#### LISTED ENTRIES
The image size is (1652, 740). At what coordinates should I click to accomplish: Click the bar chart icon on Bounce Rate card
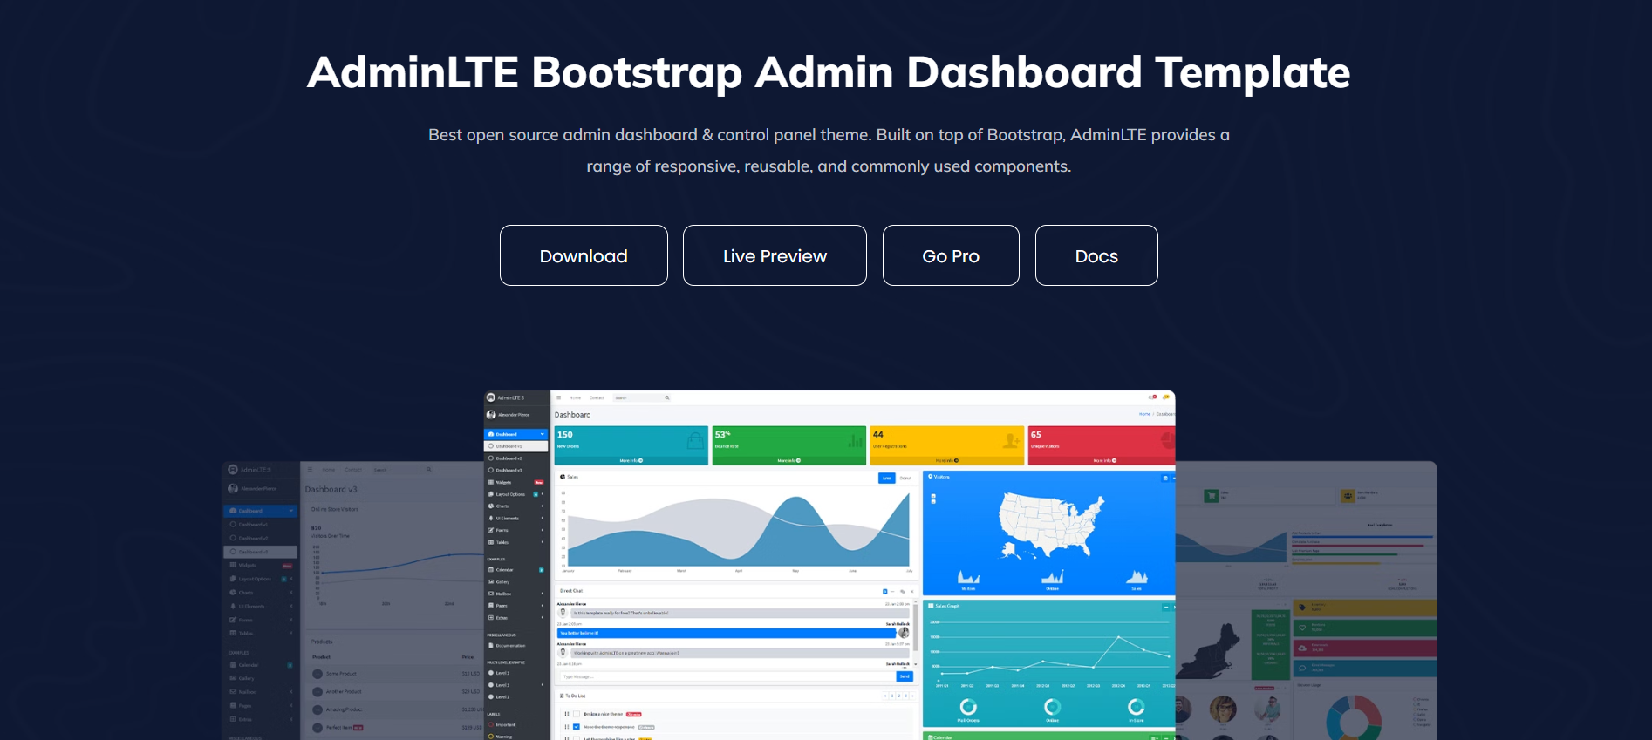tap(855, 441)
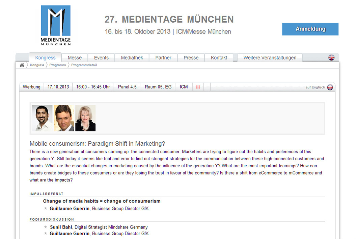Open Guillaume Guerrin's speaker entry
Screen dimensions: 358x239
pyautogui.click(x=69, y=209)
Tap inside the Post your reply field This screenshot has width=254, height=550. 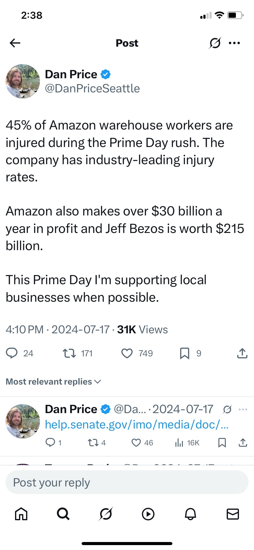tap(127, 482)
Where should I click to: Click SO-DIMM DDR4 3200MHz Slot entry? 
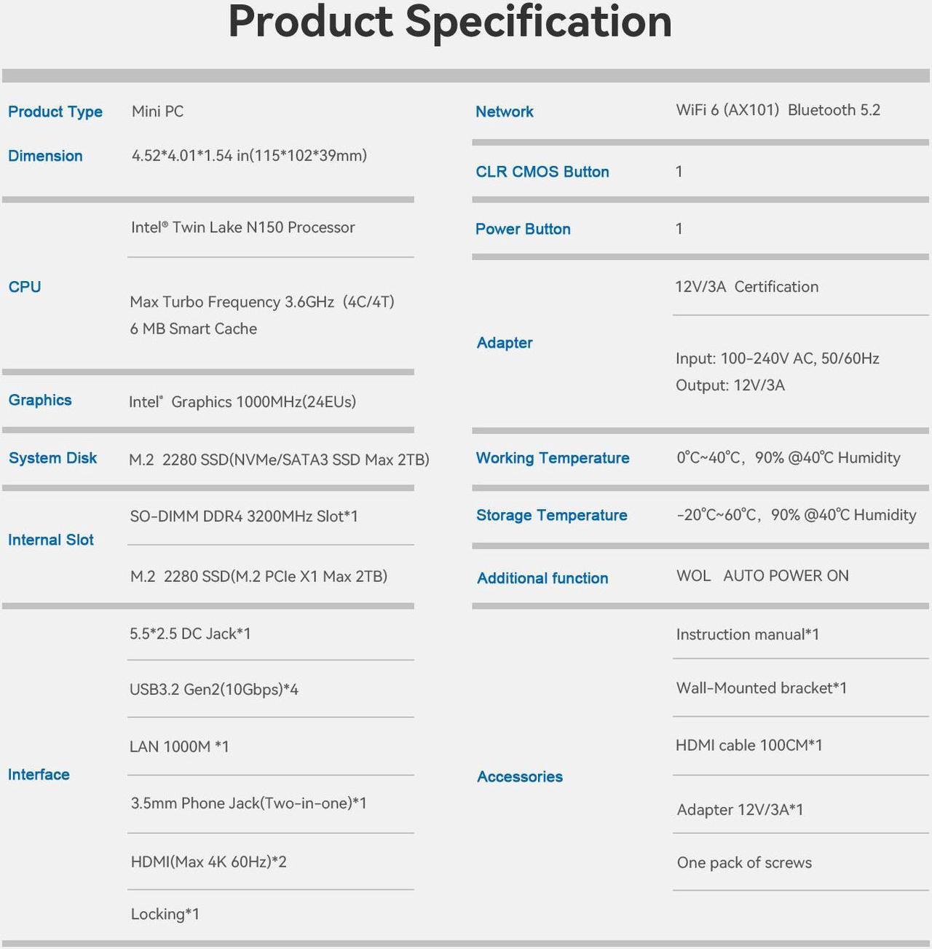(244, 516)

#### WHAT YOU NEED TO DO
Revise the material, starting with the line containing "Where should I" and continuing through the end, so that "entry" becomes "item" and nothing else changes. Give only those lines and leave the pictures out.

#### ANSWER
Where should I click to: Click SO-DIMM DDR4 3200MHz Slot item? 
(244, 516)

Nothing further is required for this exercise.